TASK TO CARRY OUT:
Beginning with the line below that contains "Where should I" and ending with the line that contains "Task: Open the Policy section", retype every line exactly. Pictures are not copied.

******************************

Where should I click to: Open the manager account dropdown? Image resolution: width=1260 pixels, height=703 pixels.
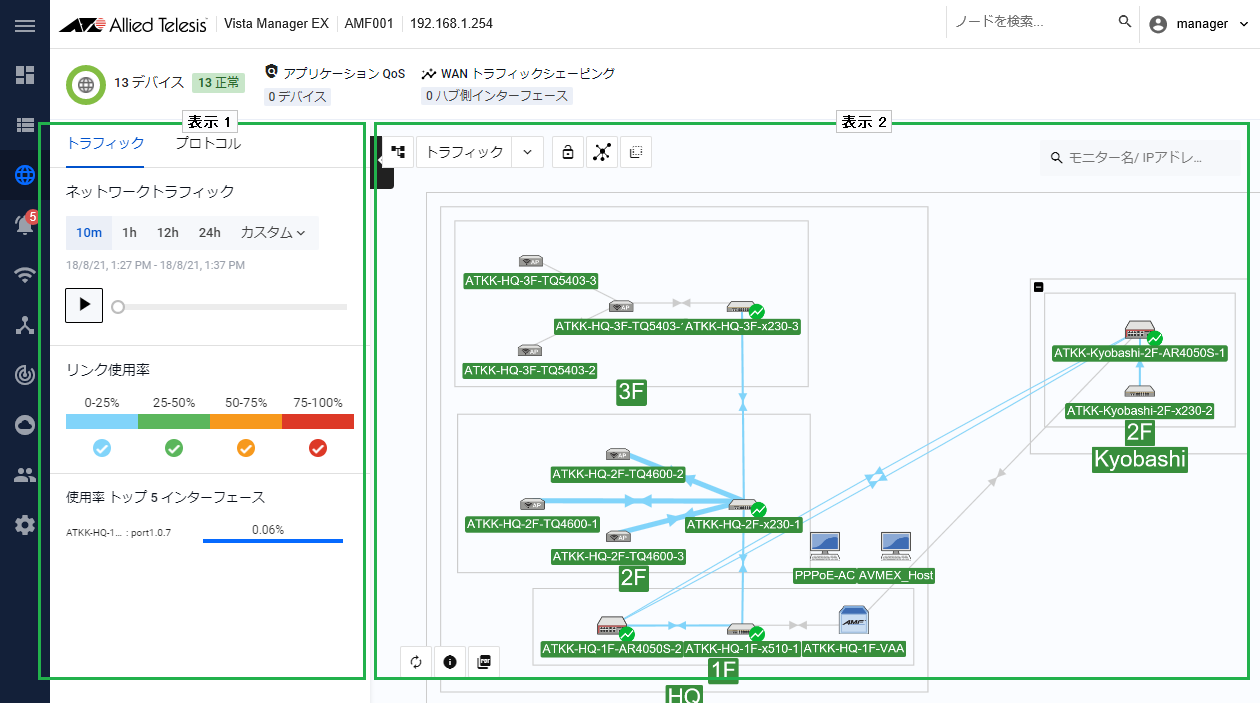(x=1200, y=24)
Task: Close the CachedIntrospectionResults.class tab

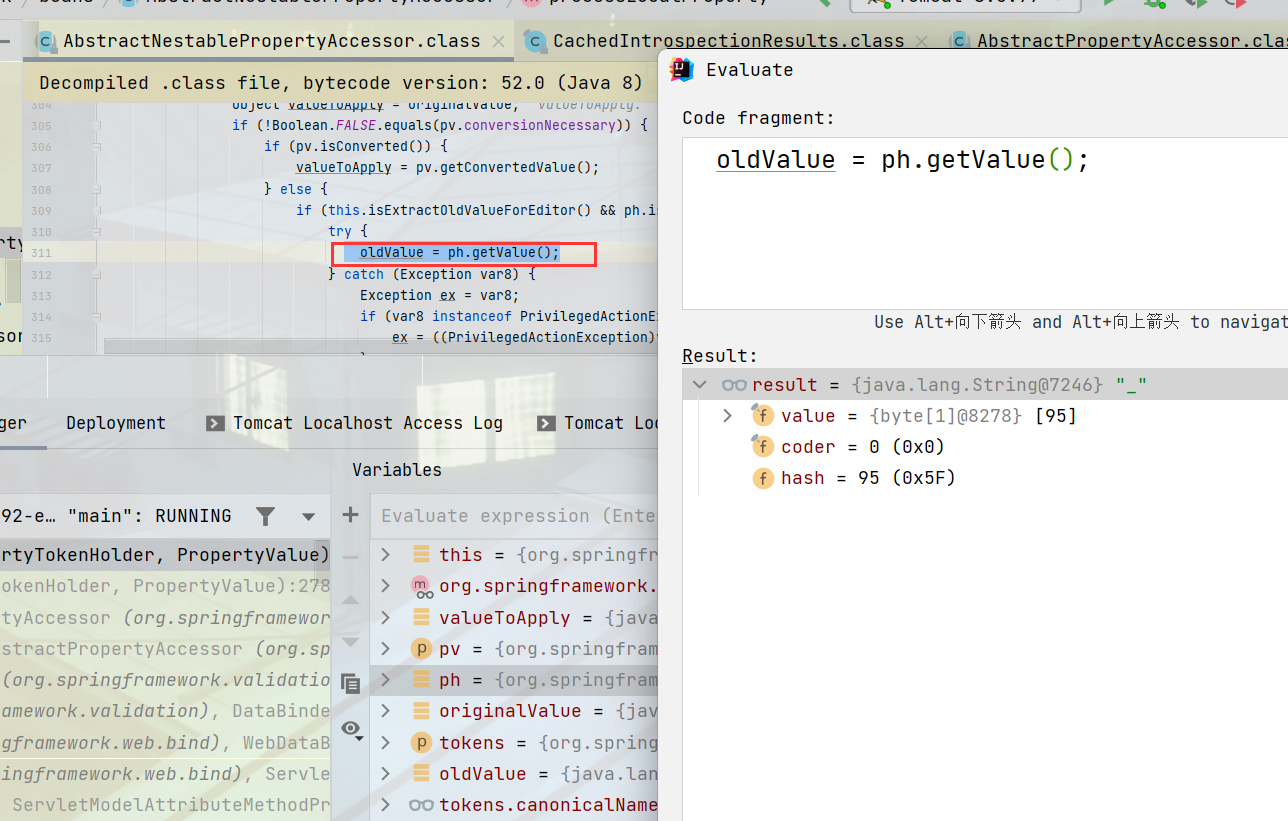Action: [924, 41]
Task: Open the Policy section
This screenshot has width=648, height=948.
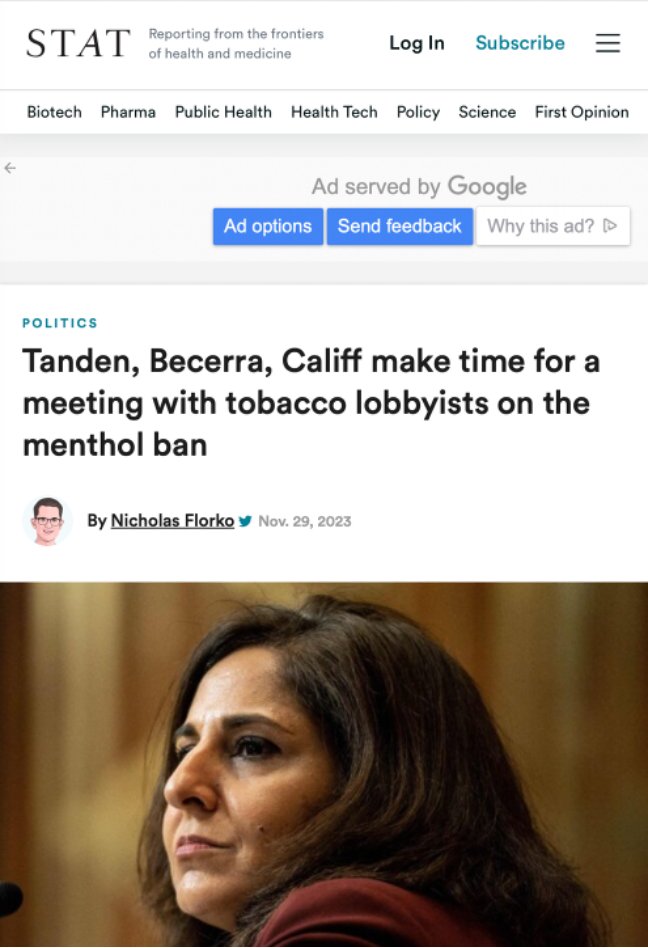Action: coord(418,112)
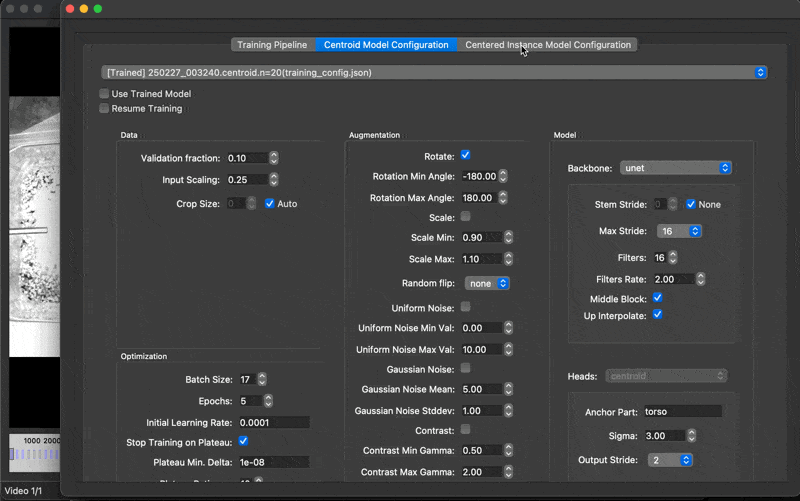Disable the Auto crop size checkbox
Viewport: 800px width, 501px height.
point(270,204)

******************************

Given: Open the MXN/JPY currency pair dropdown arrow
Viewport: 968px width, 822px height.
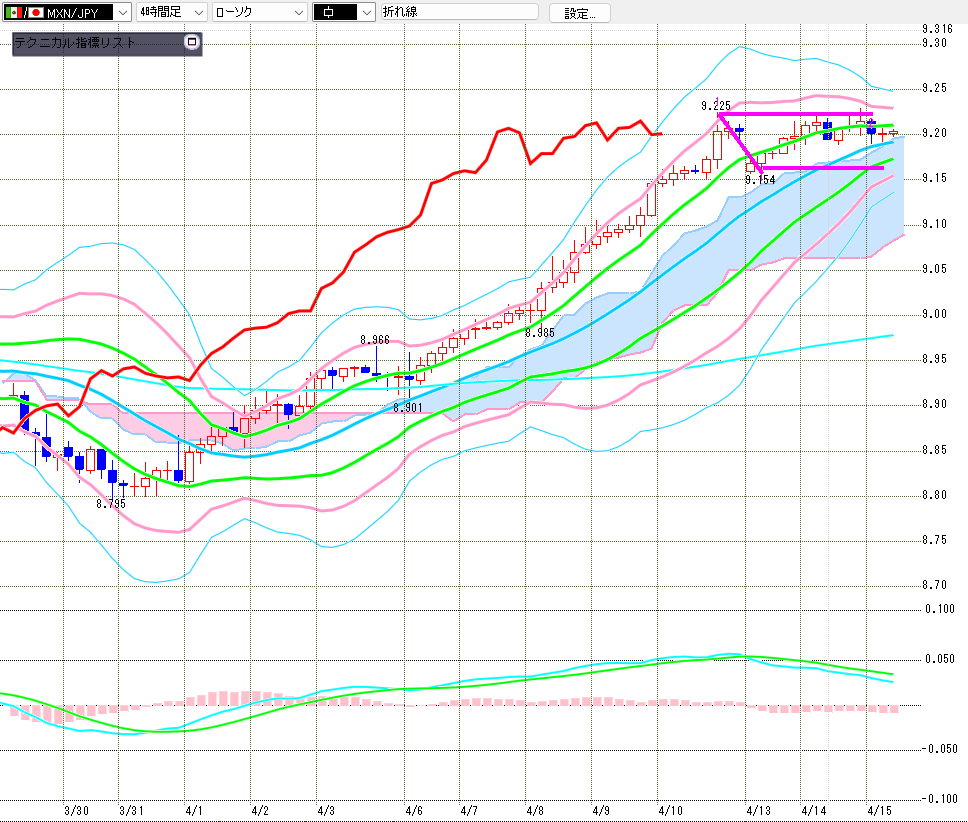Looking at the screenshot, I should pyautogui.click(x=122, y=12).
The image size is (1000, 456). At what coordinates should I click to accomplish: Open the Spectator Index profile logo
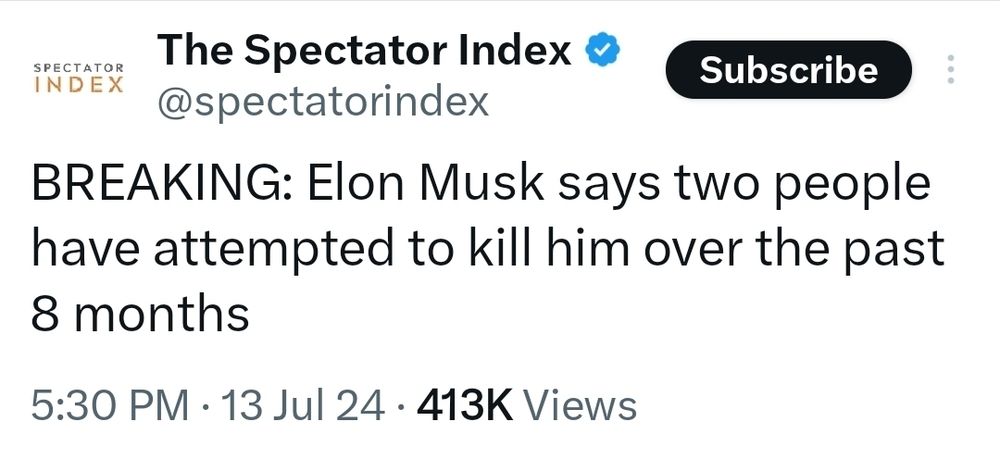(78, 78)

******************************

RESPONSE TO THIS TASK:
Where should I click to: Open the manager account dropdown? Image resolution: width=1260 pixels, height=703 pixels.
(x=1200, y=24)
Task: Close the CachedIntrospectionResults.class tab

Action: [924, 41]
Task: Open the Policy section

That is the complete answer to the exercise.